Part:BBa_K5055002

Biology

P21 is one of the 9 proteins translated by the BYV. It weights 21 kDa and has a role of suppressor for silencing RNA. It is considered as a nucleic acid protein that binds to small interfering RNA (siRNA). Its mechanism is quite simple: it binds and isolates the siRNA from its loading into the RNA Induces Silencing Complex (RISC). Moreover, it has been shown to be intrinsically linked with BYV viral amplification.

Design of the part

After some bibliographic research, we looked for the coding sequence of the p21 protein of the Beet Yellows virus (BYV). This protein acts as a suppressor of double-stranded RNA silencers and is part of a new family of RNA silencing suppressor present in Closterovirus (the family of the BYV). Eliminating this protein will allow the upholding of our siRNAs, and as well the destruction of a part of the virus genome. We kept a sequence of 408 bases from the sequence of the p21 of the BYV, found on NCBI (GenBank: U71297.1).

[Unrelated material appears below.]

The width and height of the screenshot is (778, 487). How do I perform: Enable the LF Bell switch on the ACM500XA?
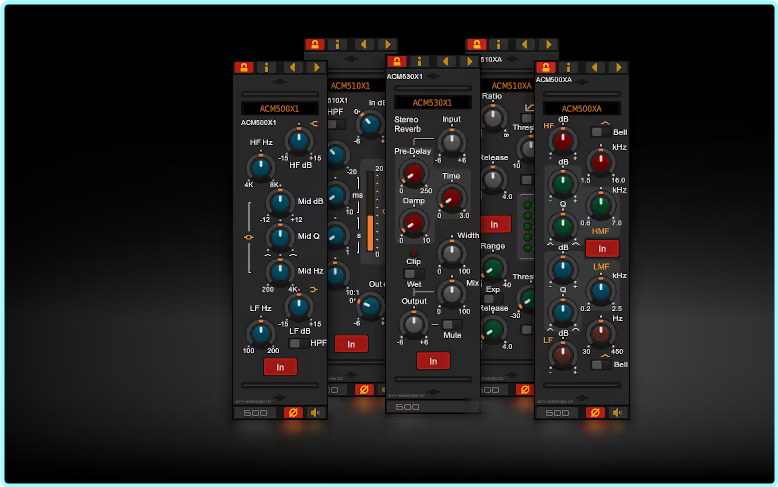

We had trouble synthesizing these sequences because DNA manufacturers are not able to synthesize sequences with repeats over 19 bp. Therefore, we decided to divide our sequences into two: one encoding the sense sequence and the other encoding the antisense sequence of our hairpin RNA. To be able to assemble these two parts, we chose our loop sequence so that it contained the restriction site of the enzyme NdeI.

The loop structure allows a better detection of the lhRNA by the Dicer complex. It also confers better stability to the solution, compared to double-stranded RNA. We needed to incorporate a few bases providing a loop configuration between sense and antisense sequences of the chosen targets. To design the loop, we saw in the literature that for lhRNA designs, we should use loop sequences of around 8 nucleotides for a final size of around 1kb, with a C and a G base at the extremities of the loop for increased stability. It then requires a random mismatch for the loop opening.

We tried the in silico-functioning of our construction thanks to the RNAfold WebServer: http://rna.tbi.univie.ac.at//cgi-bin/RNAWebSuite/RNAfold.cgi .

In addition, we wanted to protect our lhRNAs by encapsulating them in the capsid of the Tobacco Mosaic Virus (TMV). Therefore, we added the Origin of Assembly Sequence (OAS) of the TMV at the end of the lhRNA sequence. This sequence is recognized by the coat proteins of the TMV, and this allows the formation of the capsid around a nucleotide sequence.

The plasmid encoding lhRNAs will be introduced into DH5α E. coli bacteria, known for plasmid amplification. They have important transformation yields, deficiency in recA1 avoiding clone rearrangements or degradation by recombination and ensuring their stability.

Usage

We plan to transform the complete plasmid containing this lhRNA sequence in E. coli strain HT115, in order to produce the lhRNAs. This strain is deficient for RNase III which usually recognizes and cleaves double-stranded RNA. Moreover, the HT115 strain also produces the T7 RNA polymerase, when cultivated with IPTG, that has a very high rate of transcription. This will allow a higher production of the lhRNAs.

Encapsulation

We aimed to assemble the lhRNAs in the coat proteins. To do so, we planned to mix the lhRNAs and the coat proteins. Thanks to the OAS sequence mentioned above, the coat proteins will recognize it and will wrap around the lhRNAs naturally, allowing their encapsulation.

Implementation

When the lhRNAs are encapsulated, we plan to spray them directly on sugar beet leaves, before or after BYV infection. The capsid will automatically be degraded and allow the entry of the lhRNAs in the cells. They will then be processed by the RNA interference machinery of the plant cell. Finally, the resulting siRNAs will recognize the BYV genome and allow its degradation thanks to the RISC.

Characterization

Since we divided our sequence into two parts, we needed to ligate these two together to form the basic part. The result of this ligation is presented on our wiki page.

In the gel, we saw that we obtained the expected bands. In fact, there are bands at around 1000bp corresponding to the two inserts ligated together and bands at around 500bp corresponding to the insert alone and not ligated. It is coherent with the expected results since the p21 lhRNA insert is 1020bp long. The sense insert is 454 bp long and the antisense 584.

We did not manage to ligate the constructed basic part with the backbone of interest. We will therefore have to perform the ligation before conducting the next steps.